### Short exercise
Reproduce the data below verbatim, beginning at the line that contains "Task: Expand the Geometry panel components" and stopping after the last line of the data.

### Material shown
——————

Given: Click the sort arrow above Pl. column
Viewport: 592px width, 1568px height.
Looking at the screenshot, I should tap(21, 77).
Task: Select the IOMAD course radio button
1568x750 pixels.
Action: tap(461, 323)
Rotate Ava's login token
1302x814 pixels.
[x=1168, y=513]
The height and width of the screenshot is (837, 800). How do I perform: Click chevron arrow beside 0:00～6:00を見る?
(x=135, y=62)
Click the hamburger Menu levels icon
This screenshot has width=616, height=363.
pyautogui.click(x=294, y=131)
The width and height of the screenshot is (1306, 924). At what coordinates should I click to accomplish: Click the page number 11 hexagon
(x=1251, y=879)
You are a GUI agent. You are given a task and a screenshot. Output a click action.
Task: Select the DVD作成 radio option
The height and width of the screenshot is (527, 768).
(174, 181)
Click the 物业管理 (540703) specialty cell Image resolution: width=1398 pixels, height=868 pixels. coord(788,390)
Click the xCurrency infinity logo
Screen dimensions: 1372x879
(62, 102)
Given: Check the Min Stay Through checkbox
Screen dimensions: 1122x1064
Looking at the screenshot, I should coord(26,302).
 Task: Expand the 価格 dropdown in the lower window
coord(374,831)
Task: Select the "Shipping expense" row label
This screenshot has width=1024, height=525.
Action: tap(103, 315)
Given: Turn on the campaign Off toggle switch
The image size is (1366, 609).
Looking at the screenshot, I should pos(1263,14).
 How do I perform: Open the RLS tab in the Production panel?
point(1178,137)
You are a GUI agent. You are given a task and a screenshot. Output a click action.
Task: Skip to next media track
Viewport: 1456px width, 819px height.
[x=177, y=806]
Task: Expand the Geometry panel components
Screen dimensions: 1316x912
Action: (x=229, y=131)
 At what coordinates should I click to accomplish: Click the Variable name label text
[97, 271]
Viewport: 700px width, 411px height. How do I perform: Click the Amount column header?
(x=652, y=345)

——————

### Exercise solution
Task: Expand the Geometry panel components
Screen dimensions: 1316x912
Action: (x=229, y=131)
 At what coordinates should I click to accomplish: Click the Variable name label text
[97, 271]
Viewport: 700px width, 411px height. How do I perform: Click the Amount column header?
(x=652, y=345)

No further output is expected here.